Last week, at Bunco at my friend Jill’s house, I saw this quotation painted on a little tile, hanging in her bathroom:
Great minds discuss ideas; average minds discuss events; small minds discuss people. Learn from the mistakes of others. You can’t live long enough to make them all yourself. To handle yourself, use your mind; to handle others, use your heart. Many people will walk in and out of your life, but only true friends will leave footprints in your heart.
-Eleanor Roosevelt
I searched on The Quotations Page to make sure that this was an actual quote by Eleanor Roosevelt. There was a sticker on the back of the tile that said “Made in India” after all. I found a couple of the lines listed. I think it’s more of a collection of quotes rather than one long-winded sentence. But I like it. While I was searching, I came across another one that made me laugh.
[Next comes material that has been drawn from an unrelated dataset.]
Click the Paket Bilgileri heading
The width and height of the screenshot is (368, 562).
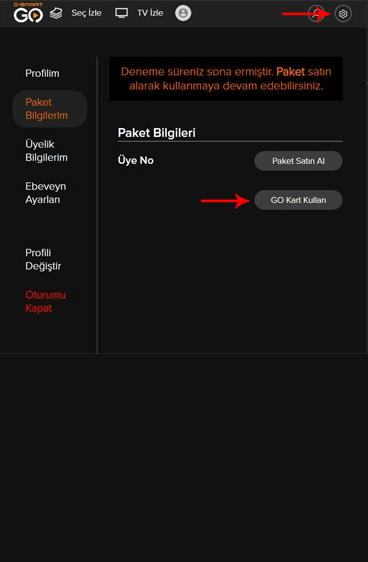click(157, 133)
A woman is like a tea bag-you never know how strong she is until she gets in hot water.
-Eleanor Roosevelt.
I really like that one. I think I’ll make it my motto. I love The Quotations Page. I can just surf around on it for hours, reading the intellectual snippets from great minds. Here’s a quote from me:
The second half of the vodka bottle holds less liquor than the first.
-Viki Babbles
Heh. I’m so funny. Really. I crack myself up. And I’m not even drinking vodka right now. I’m drinking Leinie’s Berry Weiss. Which is really just Beer Kool-Aid. But it tastes good.
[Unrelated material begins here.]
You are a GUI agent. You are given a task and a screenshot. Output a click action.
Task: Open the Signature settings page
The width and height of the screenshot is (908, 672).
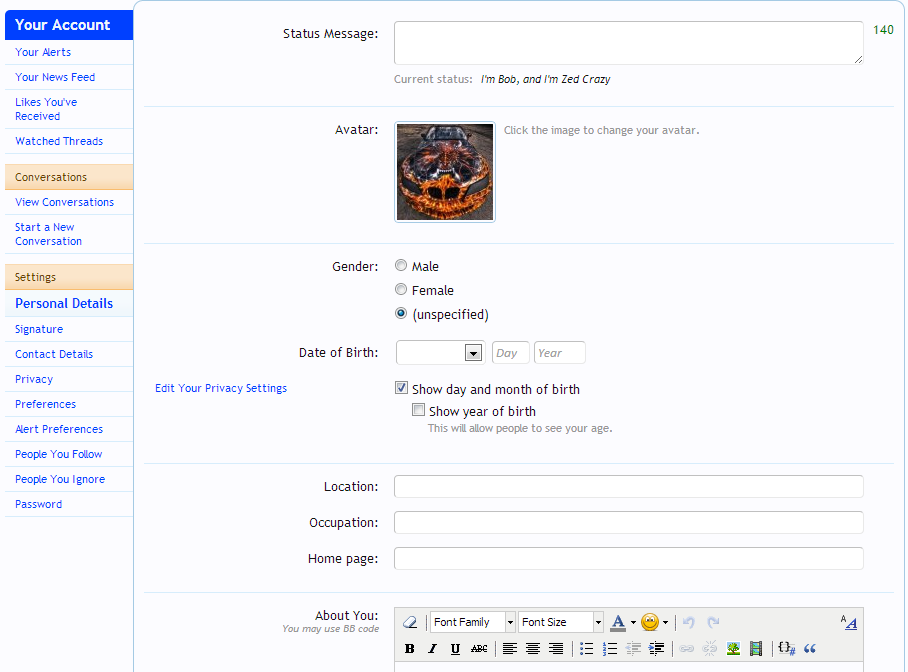click(39, 329)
Here’s some more quotes I like:
I’m all in favor of keeping dangerous weapons out of the hands of fools. Let’s start with typewriters.
-Solomon Short
We can update that one by replacing typewriters with keyboards.
Last school year, I was on the yearbook committee for my kids’ school. I needed a bunch of quotations about reading and books. This is one of my favorites:
The man who doesn’t read good books has no advantage over the man who can’t read them.
-Mark Twain
I’m on a roll, here. Some of these are just so good!
Writing gives you the illusion of control, and then you realize it’s just an illusion, that people are going to bring their own stuff into it.
-David Sedaris
(I personally adore David Sedaris. He makes me lol and pimp). (Just in case I’ve coined a new blog abbreviation thingy, that’s pee in my pants.)
How vain it is to sit down to write when you have not stood up to live.
-Henry David Thoreau
It is not a bad idea to get in the habit of writing down one’s thoughts. It saves one having to bother anyone else with them.
-Isabel Colegate
Clearly this was before blogging got big! heh
The way you define yourself as a writer is that you write every time you have a free minute. If you didn’t behave that way you would never do anything.
-John Irving
Who I also adore. I think I’d better have this painted on a tile and hang it above my desk.
Okay, enough about writing. Hmm, what else? I don’t even know who some of these people are, but I like what they said.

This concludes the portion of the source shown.